Return only the line containing "Click the red 4120.04 price label" and each line after it, exactly as written, through the end of the records.

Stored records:
══════
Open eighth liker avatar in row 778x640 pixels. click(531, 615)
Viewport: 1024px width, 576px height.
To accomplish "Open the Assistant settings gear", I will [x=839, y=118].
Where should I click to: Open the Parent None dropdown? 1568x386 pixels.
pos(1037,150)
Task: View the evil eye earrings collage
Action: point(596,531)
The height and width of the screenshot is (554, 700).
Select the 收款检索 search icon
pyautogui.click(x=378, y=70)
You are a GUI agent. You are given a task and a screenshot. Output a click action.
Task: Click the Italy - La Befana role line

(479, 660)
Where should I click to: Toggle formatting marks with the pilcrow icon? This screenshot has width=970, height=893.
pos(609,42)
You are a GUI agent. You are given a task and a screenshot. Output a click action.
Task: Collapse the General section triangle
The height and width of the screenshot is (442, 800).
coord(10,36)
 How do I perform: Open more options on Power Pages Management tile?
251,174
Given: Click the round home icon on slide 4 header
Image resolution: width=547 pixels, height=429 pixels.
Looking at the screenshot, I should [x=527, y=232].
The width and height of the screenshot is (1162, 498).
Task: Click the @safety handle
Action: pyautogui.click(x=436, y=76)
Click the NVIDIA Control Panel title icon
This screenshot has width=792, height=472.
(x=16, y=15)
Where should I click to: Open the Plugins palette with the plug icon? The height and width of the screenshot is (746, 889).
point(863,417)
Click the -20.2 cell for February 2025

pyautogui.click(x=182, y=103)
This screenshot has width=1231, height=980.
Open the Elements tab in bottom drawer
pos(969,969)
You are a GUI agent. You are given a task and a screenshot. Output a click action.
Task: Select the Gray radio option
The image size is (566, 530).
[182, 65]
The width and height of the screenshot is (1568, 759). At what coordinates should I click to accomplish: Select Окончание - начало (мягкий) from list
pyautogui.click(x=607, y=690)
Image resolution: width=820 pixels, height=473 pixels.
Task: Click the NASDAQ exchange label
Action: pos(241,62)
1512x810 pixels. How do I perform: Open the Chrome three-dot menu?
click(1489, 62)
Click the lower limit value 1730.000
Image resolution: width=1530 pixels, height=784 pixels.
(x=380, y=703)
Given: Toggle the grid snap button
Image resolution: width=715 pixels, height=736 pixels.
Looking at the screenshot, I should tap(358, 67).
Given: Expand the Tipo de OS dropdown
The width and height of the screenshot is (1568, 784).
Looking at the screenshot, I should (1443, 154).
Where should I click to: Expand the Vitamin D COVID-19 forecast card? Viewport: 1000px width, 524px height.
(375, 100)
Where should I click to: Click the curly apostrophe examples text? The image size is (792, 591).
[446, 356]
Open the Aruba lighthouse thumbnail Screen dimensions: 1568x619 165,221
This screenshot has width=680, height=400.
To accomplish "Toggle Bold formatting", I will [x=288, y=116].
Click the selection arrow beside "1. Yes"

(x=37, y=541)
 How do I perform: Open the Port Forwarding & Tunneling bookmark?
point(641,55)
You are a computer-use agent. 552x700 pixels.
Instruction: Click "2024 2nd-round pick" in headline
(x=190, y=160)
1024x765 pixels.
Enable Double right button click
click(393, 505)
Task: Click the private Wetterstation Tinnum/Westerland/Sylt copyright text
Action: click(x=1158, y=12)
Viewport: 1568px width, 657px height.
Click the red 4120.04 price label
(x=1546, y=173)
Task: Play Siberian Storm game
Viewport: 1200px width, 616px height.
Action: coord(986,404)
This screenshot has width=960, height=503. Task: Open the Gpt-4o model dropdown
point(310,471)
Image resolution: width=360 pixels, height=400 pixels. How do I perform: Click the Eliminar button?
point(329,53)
══════
_Response box:_
Click the red 4120.04 price label
(x=1546, y=173)
Task: Play Siberian Storm game
Viewport: 1200px width, 616px height.
Action: coord(986,404)
This screenshot has width=960, height=503. Task: Open the Gpt-4o model dropdown
point(310,471)
Image resolution: width=360 pixels, height=400 pixels. How do I perform: Click the Eliminar button?
point(329,53)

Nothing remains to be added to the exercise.